2010年に発売が予定されている「Office 2010」。そのテクニカルプレビュー版が2009年7月に公開され、早速私もテストマシンにインストールして、わくわくどきどきしながら使ってみました。テクニカルプレビュー版ということで、今後細かい部分での修正は予想されるものの、この段階ですでに完成度が高い印象を受けました。

Office 2010で注目すべきは、これまでと同じようにパソコンにインストールして使うOffice以外に、Web上で動くOfficeと携帯電話などで利用できるモバイル用Officeの3つの種類があること。私が操作したのはパソコンにインストールして使うOfficeです。

操作の基本は、Office 2007の「リボン」を継承し、ファイル形式もOffice 2007と同じ「XML形式」を採用しています。

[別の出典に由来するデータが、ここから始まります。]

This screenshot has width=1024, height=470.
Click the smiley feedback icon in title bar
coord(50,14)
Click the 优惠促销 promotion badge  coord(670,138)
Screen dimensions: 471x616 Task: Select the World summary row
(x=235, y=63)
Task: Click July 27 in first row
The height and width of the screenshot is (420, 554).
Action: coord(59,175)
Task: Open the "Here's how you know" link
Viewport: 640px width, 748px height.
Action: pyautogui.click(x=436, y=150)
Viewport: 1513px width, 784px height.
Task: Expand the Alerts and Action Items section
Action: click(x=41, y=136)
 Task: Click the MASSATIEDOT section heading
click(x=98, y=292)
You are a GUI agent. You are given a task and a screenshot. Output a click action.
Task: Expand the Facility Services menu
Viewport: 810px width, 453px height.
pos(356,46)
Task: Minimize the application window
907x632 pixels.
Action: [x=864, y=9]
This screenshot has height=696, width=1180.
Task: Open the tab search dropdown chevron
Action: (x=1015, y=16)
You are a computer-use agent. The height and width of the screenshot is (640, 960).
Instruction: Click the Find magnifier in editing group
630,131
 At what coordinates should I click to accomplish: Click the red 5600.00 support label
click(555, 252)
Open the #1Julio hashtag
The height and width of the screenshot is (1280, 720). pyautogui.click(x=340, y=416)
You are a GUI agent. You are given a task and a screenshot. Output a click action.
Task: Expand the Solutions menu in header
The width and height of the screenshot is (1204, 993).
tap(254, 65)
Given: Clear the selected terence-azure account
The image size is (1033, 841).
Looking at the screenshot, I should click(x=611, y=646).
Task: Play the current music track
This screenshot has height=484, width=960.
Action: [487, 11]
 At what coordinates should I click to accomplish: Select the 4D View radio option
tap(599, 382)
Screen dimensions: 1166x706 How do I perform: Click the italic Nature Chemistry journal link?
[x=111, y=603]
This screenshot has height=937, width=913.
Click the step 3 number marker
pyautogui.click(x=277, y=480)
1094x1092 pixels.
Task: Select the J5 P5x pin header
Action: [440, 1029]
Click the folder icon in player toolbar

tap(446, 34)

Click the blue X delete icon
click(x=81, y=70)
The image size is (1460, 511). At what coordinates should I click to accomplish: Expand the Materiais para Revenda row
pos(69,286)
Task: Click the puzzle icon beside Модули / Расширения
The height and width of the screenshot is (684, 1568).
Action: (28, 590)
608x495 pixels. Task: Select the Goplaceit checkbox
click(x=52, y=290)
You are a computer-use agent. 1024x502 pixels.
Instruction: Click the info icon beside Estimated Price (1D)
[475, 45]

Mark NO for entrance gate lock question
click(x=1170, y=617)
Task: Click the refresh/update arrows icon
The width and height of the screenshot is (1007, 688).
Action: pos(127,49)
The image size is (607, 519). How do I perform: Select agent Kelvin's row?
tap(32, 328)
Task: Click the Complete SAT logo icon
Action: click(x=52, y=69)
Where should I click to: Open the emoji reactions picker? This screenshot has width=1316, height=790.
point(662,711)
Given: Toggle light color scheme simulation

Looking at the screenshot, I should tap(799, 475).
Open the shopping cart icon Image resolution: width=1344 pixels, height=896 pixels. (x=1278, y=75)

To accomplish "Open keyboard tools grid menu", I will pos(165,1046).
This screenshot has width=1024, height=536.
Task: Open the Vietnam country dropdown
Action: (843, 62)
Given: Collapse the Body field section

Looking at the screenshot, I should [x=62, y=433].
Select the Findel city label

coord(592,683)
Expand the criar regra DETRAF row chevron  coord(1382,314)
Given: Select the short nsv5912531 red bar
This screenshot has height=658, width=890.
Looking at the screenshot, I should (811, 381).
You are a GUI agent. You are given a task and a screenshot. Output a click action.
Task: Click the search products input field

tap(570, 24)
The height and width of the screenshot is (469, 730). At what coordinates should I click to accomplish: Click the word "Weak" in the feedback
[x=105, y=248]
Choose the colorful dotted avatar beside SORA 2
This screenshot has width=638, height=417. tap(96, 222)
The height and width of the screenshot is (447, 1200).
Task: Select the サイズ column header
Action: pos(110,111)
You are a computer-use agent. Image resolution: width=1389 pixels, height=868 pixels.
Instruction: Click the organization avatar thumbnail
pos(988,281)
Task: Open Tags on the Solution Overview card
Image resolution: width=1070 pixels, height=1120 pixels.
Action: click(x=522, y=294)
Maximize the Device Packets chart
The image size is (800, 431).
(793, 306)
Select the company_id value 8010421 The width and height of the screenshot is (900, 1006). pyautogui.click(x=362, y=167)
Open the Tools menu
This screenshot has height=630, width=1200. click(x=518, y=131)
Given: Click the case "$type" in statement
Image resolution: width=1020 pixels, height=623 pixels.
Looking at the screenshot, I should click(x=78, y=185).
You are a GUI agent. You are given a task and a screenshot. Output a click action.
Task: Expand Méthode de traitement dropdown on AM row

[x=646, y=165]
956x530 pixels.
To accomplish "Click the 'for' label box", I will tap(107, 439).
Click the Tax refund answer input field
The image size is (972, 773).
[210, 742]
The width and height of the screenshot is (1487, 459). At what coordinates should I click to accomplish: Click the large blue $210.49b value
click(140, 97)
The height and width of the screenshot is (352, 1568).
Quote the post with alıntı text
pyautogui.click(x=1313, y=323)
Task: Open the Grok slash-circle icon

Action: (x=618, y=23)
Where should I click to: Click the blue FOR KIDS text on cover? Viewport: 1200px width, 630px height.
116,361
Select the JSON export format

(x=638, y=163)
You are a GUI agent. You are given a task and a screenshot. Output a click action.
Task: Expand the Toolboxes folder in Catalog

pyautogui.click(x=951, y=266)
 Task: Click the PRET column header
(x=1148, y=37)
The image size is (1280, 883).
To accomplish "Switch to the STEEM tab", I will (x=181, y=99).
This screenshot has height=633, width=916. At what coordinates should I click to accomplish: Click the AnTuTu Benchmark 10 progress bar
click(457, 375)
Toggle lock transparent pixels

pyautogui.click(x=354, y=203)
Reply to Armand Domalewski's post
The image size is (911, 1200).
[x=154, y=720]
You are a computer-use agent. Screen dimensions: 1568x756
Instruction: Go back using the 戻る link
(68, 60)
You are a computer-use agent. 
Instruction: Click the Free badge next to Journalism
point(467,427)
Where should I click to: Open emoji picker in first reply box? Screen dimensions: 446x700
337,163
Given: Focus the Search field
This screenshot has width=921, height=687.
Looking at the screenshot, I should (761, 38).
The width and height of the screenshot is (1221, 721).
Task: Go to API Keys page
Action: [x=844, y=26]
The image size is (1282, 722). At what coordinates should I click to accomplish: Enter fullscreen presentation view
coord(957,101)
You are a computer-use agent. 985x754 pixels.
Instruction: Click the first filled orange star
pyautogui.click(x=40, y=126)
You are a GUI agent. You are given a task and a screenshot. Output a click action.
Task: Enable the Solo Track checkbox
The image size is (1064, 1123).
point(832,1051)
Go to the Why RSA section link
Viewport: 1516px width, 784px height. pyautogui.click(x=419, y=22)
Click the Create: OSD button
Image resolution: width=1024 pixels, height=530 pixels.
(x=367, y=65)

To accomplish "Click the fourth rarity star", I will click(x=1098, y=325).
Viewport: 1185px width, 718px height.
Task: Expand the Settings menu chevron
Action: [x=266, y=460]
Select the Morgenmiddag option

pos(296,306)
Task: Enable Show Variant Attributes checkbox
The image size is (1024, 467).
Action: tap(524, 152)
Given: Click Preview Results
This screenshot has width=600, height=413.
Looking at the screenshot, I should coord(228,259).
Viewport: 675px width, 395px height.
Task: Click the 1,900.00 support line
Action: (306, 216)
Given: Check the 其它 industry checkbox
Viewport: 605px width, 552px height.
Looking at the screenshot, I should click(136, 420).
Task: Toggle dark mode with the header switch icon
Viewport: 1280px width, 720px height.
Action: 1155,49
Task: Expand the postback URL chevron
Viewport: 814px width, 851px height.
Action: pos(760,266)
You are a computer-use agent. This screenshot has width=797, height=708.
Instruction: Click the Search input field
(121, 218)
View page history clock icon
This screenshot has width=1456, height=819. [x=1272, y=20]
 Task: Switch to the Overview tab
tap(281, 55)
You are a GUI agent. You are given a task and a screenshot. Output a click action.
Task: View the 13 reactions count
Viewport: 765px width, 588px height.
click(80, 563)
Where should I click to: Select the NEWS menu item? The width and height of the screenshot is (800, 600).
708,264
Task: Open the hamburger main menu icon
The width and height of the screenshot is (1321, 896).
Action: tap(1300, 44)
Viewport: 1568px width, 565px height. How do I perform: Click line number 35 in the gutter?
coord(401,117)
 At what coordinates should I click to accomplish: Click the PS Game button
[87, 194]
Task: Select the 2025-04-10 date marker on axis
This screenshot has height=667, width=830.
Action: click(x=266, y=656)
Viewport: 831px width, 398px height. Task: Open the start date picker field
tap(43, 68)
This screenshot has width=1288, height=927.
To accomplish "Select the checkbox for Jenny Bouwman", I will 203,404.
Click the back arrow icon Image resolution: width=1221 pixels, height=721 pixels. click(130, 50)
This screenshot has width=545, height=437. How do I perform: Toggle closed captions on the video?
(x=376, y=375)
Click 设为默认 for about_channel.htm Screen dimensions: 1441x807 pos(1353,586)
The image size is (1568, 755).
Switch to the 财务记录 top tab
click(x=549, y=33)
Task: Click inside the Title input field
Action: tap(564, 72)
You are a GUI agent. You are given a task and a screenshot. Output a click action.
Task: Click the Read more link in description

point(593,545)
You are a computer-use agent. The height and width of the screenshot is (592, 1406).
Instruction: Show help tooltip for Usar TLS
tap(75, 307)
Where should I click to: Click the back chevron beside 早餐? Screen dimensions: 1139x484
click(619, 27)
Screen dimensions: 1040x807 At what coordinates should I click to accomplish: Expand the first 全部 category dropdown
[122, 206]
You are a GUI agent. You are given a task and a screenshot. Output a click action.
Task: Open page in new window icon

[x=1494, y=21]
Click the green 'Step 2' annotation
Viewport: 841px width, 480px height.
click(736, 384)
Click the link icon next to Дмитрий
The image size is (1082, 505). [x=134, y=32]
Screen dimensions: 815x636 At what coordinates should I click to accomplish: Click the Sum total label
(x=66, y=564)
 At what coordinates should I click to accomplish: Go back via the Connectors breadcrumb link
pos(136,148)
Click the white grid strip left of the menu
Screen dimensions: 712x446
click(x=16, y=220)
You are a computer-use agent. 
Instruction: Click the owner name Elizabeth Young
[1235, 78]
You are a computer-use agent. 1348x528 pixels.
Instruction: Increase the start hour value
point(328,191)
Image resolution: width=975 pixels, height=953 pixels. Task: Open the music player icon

そのため、Office 2007を使っている人には違和感なくOffice 2010に移行できるでしょう。

リボンがカスタマイズできるようになったり、「Officeボタン」の表示が大きく変わるなど、Office 2010全体の大きな変化もいくつかありますが、ここでは、PowerPoint 2010に限定して、特徴的な変化を3つ取り上げます。

パワポ内で動画編集が可能!

Officeのバージョンアップのたびに、PowerPointの機能の充実ぶりには驚かされます。「こんなことができるといいのに」と思っていた機能が次のバージョンアップで実現されるあたりは、マイクロソフト社の徹底したユーザー調査の賜でしょう。

PowerPoint 2010の最大の特徴は、「動画を編集できるようになったこと」です。プレゼンで使う動画は長くても30秒程度。あまり長すぎると、聞き手の興味が半減してしまうからです。そのため、これまでは、スライドに動画を挿入する前に、動画編集ソフトを使って動画の長さを調整するなどの手間が発生しました。

しかし、PowerPoint 2010では、わざわざ動画編集ソフトを使わなくても、PowerPoint 2010の中で動画の先頭と末尾のトリミングが1コマ単位で可能になり、最適な長さに調整することができるのです。

「ビデオのトリミング」画面で、動画を再生しながら、先頭と最後を好きな位置でカットできる

「ビデオのトリミング」画面で、動画を再生しながら、先頭と最後を好きな位置でカットできる


また、再生中の動画から動画の表紙にする静止画を指定することもできます。プレゼン資料を印刷すると、動画の1コマ目が印刷され、そのままでは動画の意味が伝わらないケースがありますが、わかりやすい1コマを表紙に指定すれば、配付資料としての完成度もアップします。